So, England have gradually washed Australia away and retained the Ashes. I sit watching the dying of the Fourth Test at Durham, maybe tonight, maybe tomorrow, but soon.
It has been an unspectacular series, though enthralling, and one that has reminded me of nothing more than the British seaside.
Australia may have turned up to England in disarray, but by the time they’d bought their buckets and spades ready for the second test, they knew what to do with them.
In turn, Chris Rogers and Michael Clarke (particularly) have built beautiful sandcastles that stood, as they do, imperious in the daylight, only for the tide of English bowling to wear them away, bit by bit, until they crumbled into the sea.
It was, as the coming of the tides, inevitable. While the Australians might have blocked, shaped and nurdled, grittily – so grittily you could pick bits of them out of your teeth on the way home – they were as King Canute to England’s bowling; rarely looked like defeating the on-rushing water, but only tumbling into the wash at the death.
The tide is a good measure of England’s bowling, too. They have been unspectacular, but persistent, sticking to what they do. Nothing fancy, just knowing that sooner or later they would soak through the walls and bring the castles down.
Ian Bell, on the other hand, has erected Brighton Pier, Blackpool Tower and Cardigan Bay and been able to wave at his team mates from considerable comfort.

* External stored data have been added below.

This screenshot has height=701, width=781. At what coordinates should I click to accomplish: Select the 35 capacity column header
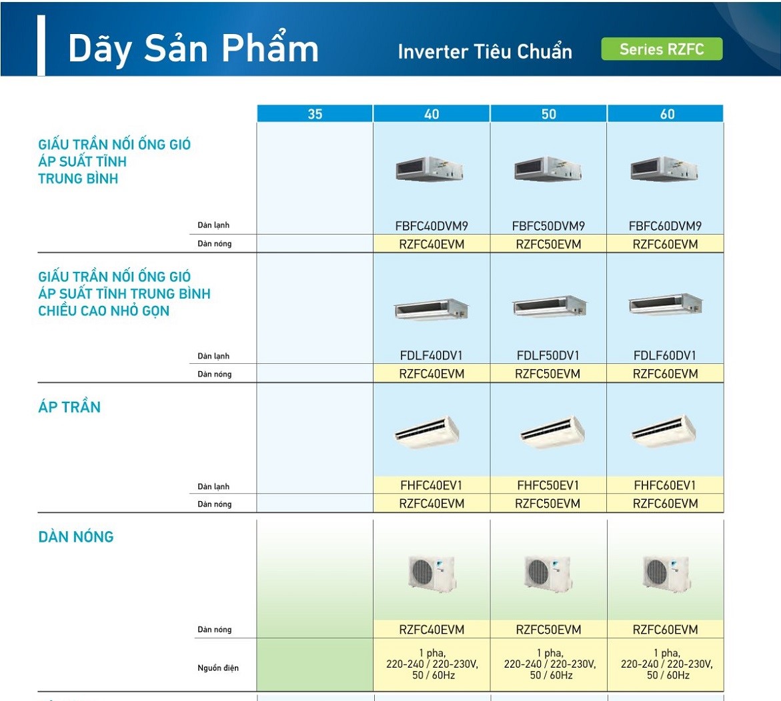pyautogui.click(x=315, y=113)
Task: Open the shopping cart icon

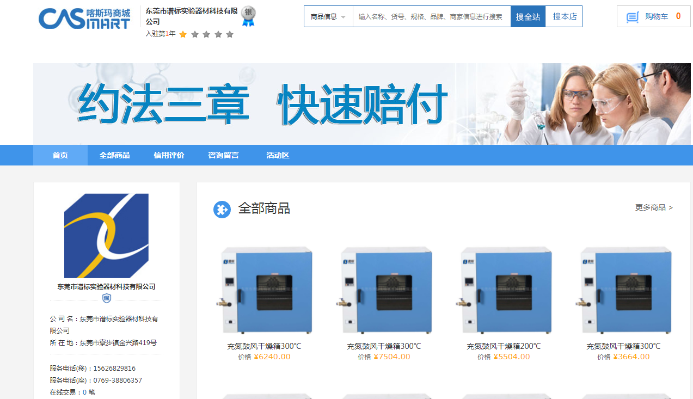Action: coord(632,17)
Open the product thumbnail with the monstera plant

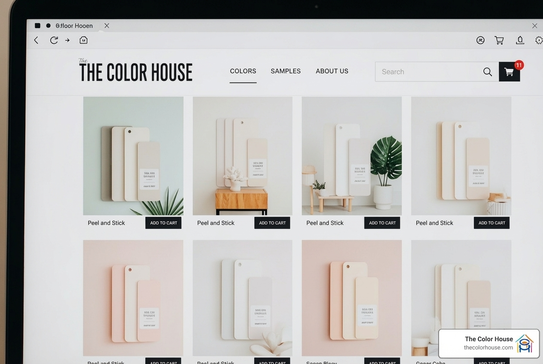click(x=351, y=155)
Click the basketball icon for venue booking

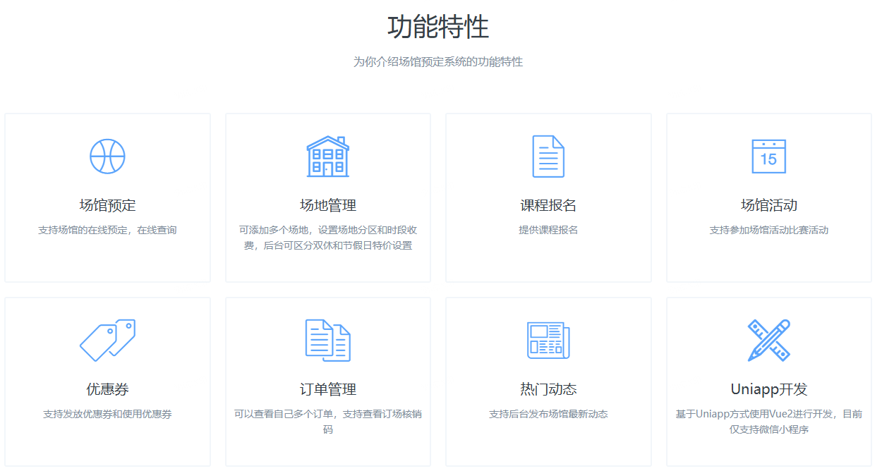(107, 157)
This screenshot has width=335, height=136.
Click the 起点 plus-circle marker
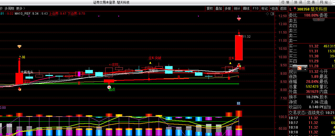[x=109, y=87]
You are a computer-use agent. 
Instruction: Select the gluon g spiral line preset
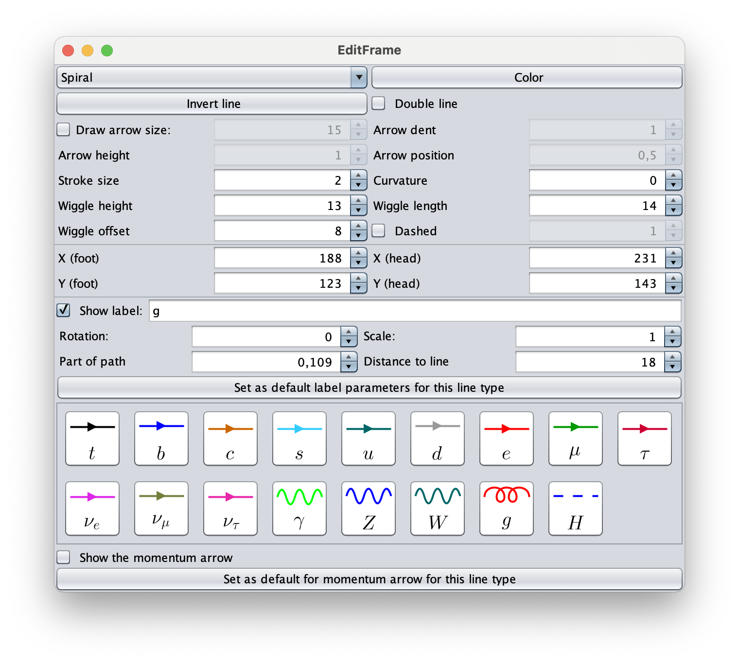point(506,508)
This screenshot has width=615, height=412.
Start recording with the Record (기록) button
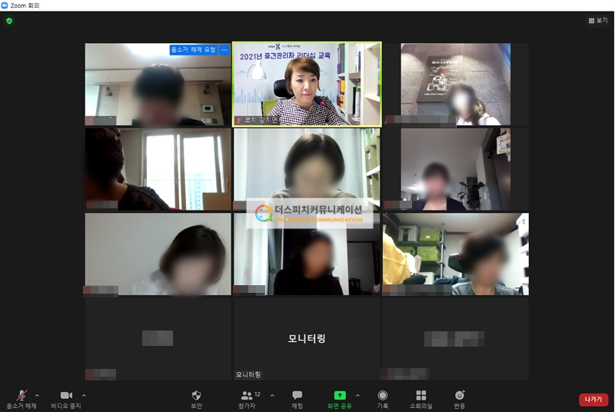pos(382,398)
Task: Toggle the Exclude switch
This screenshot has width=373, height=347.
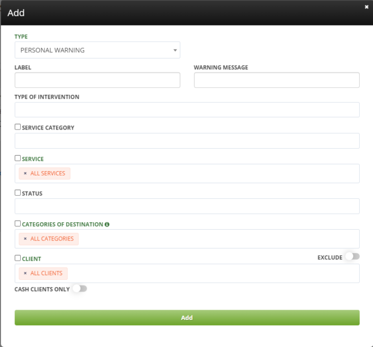Action: (352, 257)
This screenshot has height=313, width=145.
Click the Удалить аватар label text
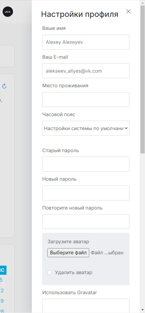tap(74, 272)
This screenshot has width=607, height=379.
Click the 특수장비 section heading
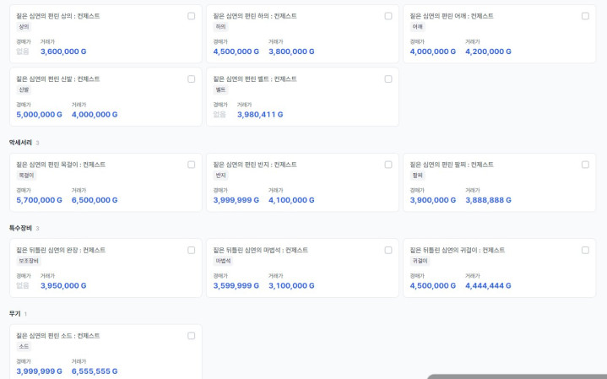(x=20, y=228)
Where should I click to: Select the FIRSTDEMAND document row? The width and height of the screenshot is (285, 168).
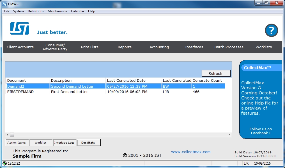tap(20, 92)
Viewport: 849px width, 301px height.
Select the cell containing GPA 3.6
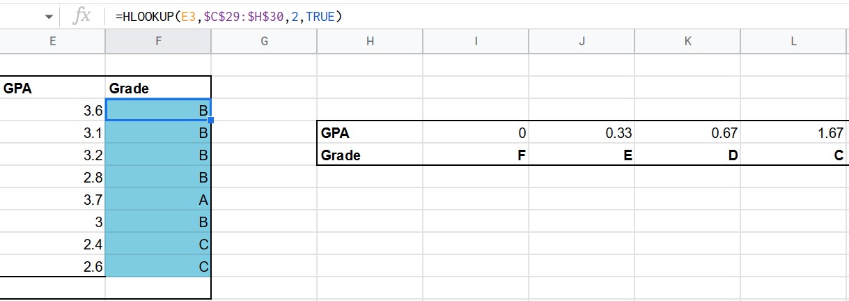(53, 110)
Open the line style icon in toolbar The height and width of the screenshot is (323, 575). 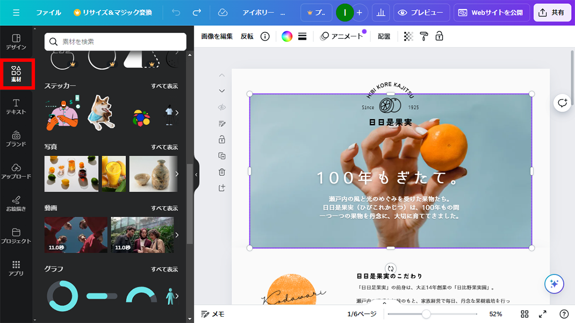click(302, 36)
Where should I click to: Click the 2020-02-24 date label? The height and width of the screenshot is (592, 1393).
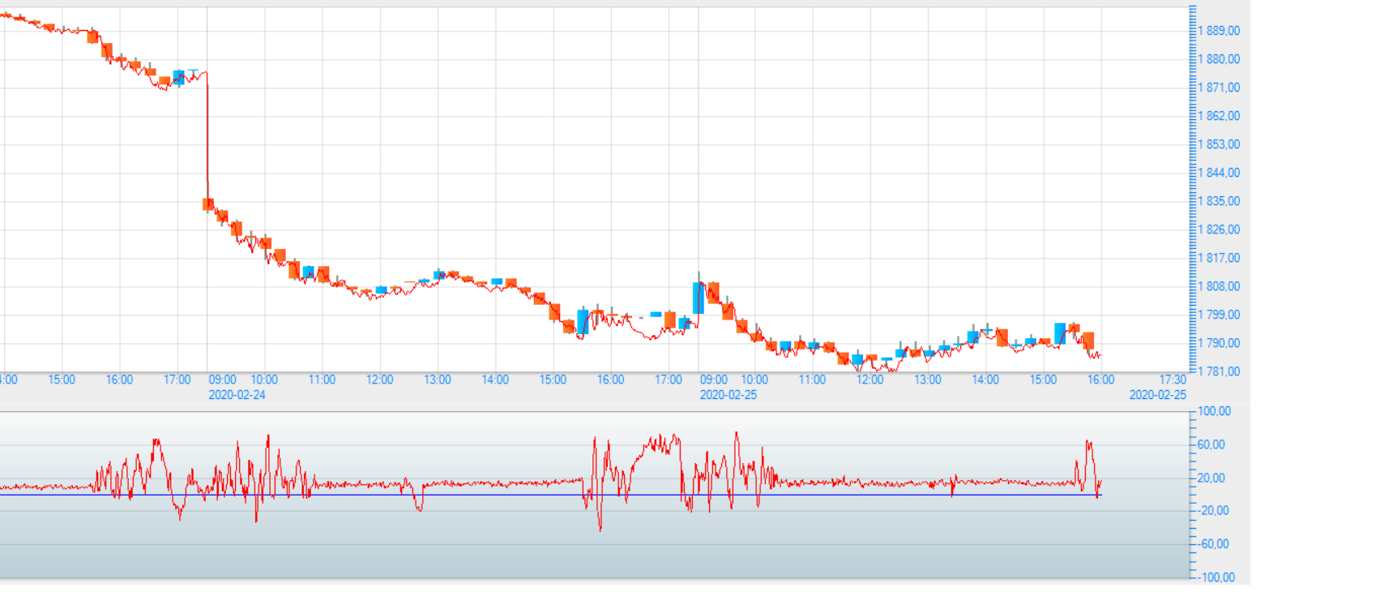pyautogui.click(x=237, y=395)
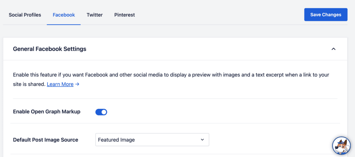Click the chevron arrow inside the Featured Image select
This screenshot has width=355, height=157.
pyautogui.click(x=202, y=140)
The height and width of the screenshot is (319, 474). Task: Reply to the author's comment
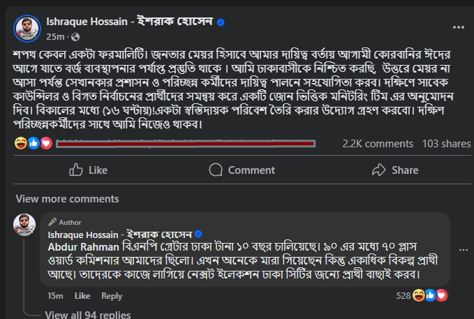112,296
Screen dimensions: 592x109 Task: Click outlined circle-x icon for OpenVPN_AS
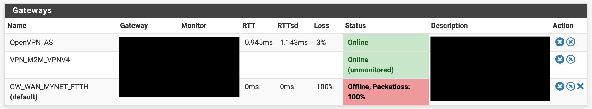click(x=571, y=42)
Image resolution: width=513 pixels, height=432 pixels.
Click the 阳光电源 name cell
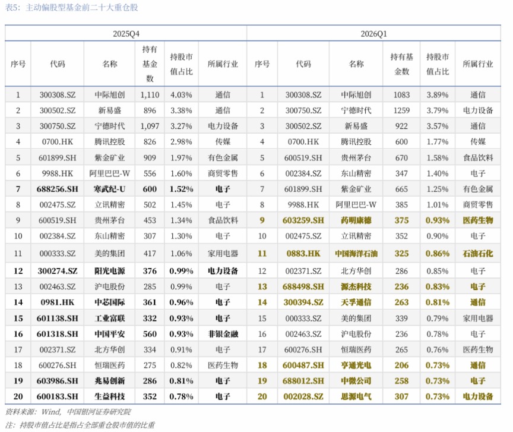109,271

In the end, England have retained the Ashes. The blue flags are flying high over Britannia’s beaches while the sun still shines on them. What we have learned, and it will make for an exciting winter, is that Australia can dig, and we will have a very interesting series to come.
I suspect the tide may change a little and it may require Ian Bell to build Sydney Opera House over the winter months. The way he’s been playing, I’d back him.